Three foreign members of CMM have been deported, and several Nicaraguan members forced into exile. CMM activists who still live in the country face harassment and persecution.
“We have been called everything, from terrorists to lesbians to being financed by ‘Yankee invaders’ to money launderers,” said the anonymous activist. Since Ortega took power in 2006, “Matagalpa’s people experienced brutal repression, peasants were murdered, and we feminists needed to raise our voices,” she added.

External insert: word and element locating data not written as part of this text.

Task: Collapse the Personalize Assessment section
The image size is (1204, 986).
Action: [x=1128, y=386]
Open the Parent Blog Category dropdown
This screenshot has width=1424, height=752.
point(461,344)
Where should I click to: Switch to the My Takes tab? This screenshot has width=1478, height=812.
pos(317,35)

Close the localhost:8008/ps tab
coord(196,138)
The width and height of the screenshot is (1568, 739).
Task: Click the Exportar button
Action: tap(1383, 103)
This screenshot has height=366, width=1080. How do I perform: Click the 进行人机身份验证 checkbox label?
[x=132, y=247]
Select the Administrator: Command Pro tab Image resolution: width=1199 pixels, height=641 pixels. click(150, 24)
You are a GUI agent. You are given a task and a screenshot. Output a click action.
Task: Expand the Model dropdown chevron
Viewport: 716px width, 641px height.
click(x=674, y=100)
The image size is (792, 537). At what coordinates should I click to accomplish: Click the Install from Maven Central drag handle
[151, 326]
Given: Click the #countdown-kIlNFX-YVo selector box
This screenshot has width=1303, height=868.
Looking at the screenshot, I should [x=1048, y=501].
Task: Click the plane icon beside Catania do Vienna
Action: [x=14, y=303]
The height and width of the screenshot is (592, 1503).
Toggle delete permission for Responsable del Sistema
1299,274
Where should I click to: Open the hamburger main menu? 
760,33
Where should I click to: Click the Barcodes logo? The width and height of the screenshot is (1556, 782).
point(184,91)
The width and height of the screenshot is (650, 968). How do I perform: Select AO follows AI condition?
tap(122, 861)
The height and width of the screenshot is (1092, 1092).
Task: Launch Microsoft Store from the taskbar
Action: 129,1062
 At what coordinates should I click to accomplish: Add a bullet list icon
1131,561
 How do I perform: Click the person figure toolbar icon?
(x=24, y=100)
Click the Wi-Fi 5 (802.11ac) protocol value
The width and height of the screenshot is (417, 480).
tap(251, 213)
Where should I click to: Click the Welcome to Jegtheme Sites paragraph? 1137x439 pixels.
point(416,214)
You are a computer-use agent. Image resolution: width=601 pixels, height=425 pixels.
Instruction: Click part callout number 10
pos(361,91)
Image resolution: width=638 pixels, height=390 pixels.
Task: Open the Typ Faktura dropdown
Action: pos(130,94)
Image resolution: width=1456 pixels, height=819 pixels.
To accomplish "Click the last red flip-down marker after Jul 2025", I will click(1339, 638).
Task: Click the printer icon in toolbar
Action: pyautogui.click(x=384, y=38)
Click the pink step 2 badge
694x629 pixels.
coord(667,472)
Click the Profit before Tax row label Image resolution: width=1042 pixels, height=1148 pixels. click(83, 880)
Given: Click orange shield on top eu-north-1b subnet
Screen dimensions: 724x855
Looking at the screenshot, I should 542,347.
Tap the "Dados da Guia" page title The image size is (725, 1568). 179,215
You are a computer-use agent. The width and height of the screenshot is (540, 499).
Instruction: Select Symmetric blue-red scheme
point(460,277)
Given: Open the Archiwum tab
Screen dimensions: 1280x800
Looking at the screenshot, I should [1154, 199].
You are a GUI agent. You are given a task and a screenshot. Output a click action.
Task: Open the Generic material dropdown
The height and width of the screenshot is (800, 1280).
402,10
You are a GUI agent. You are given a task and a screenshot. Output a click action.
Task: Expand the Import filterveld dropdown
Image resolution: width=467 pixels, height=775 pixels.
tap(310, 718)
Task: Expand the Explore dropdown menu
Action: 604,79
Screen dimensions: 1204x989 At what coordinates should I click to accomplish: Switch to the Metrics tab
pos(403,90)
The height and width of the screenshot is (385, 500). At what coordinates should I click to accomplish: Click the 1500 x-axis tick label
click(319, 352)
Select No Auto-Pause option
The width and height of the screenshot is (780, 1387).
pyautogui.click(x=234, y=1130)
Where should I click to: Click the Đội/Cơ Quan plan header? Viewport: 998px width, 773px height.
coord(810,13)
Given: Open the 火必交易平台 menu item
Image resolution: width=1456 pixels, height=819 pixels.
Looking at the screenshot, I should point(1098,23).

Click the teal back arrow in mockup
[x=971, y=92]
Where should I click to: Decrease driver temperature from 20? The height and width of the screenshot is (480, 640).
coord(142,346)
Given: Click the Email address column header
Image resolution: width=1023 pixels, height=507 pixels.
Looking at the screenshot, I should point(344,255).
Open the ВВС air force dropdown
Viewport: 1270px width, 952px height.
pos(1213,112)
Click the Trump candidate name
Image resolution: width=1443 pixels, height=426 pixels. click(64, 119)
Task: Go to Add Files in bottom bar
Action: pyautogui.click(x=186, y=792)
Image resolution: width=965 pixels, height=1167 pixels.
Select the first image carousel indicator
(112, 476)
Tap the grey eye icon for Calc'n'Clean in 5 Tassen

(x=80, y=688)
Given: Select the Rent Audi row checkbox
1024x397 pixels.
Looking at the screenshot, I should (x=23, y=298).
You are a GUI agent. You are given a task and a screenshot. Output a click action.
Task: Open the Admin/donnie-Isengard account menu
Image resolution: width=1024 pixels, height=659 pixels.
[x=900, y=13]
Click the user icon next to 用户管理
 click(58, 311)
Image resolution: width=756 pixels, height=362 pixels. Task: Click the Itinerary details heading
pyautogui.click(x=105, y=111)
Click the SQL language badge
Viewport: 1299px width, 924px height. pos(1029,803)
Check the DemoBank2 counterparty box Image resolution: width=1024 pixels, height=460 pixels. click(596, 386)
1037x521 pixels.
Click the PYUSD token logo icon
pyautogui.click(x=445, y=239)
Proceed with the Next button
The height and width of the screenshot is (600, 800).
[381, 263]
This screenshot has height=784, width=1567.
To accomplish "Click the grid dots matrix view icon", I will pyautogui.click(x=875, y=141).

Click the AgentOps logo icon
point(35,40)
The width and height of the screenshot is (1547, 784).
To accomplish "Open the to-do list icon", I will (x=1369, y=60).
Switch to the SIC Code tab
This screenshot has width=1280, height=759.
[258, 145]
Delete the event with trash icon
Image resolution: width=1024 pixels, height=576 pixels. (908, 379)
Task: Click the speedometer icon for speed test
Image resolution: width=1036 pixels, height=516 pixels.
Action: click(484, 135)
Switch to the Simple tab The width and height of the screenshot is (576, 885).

She fears that closing CMM’s office and halting its projects will damage women’s health and allow gender violence to flourish: “The government thinks it is harming those of us who work in these organisations, but it is harming the women our projects have benefited for years.”
Rural women abandoned
The Rural Women’s Organisation (Coordinadora de Mujeres Rurales, CMR) was one of the few formally organised spaces for rural women in Nicaragua. It provided loans and agroecology training to peasant women, while also fighting for more equitable tenure of farmland.
With resources provided by international aid organisations including Oxfam – which was itself banned from working in Nicaragua, in 2021 – CMR distributed loans to women to purchase plots of land or seeds. It also campaigned for a law to create a fund to provide lands to rural women (only 20% of landowners are women, according to the last agricultural census). The law was passed in 2007 but never implemented by the government.
CMR’s legal status was revoked in May, meaning it could no longer support more than 600 women in the north-east of Nicaragua.
"With our projects, women can access credit through cooperatives. Unfortunately, banks do not lend to women farmers. Sadly, we will be unable to help them that way anymore," María Teresa Fernández, president of CMR, told openDemocracy.
Feminists as ‘enemies’ of the government
Nicaraguan women’s rights groups have been at odds with Daniel Ortega since 1998, when his stepdaughter Zoilamérica accused him of sexual abuse, and feminists stood with the victim and demanded justice. Ortega and his wife Rosario Murillo began to attack feminists, branding them murderers financed by the “Yankee empire”.
Ortega, a former leftist guerrilla commander during the Sandinista Revolution of 1979, was president in the 1980s and then re-elected in 2006. As he became an increasingly authoritarian ruler, he managed to sustain a left-wing rhetoric while forging a close alliance with conservatives – supporting, for example, Nicaragua’s total ban on abortion in 2006.
Blandón from La Corriente, who was a supporter of the Sandinista Revolution, highlights the widespread “macho” culture of Ortega and other Sandinista leaders who are eager to retain their privileges.
“The marriage of feminism and the Left was bad because we [women] were very faithful – and the revolution leaders did not want to hear our proposals,” she said. “The breakup was inevitable, and it was only the beginning of a conflict that has got worse and worse.”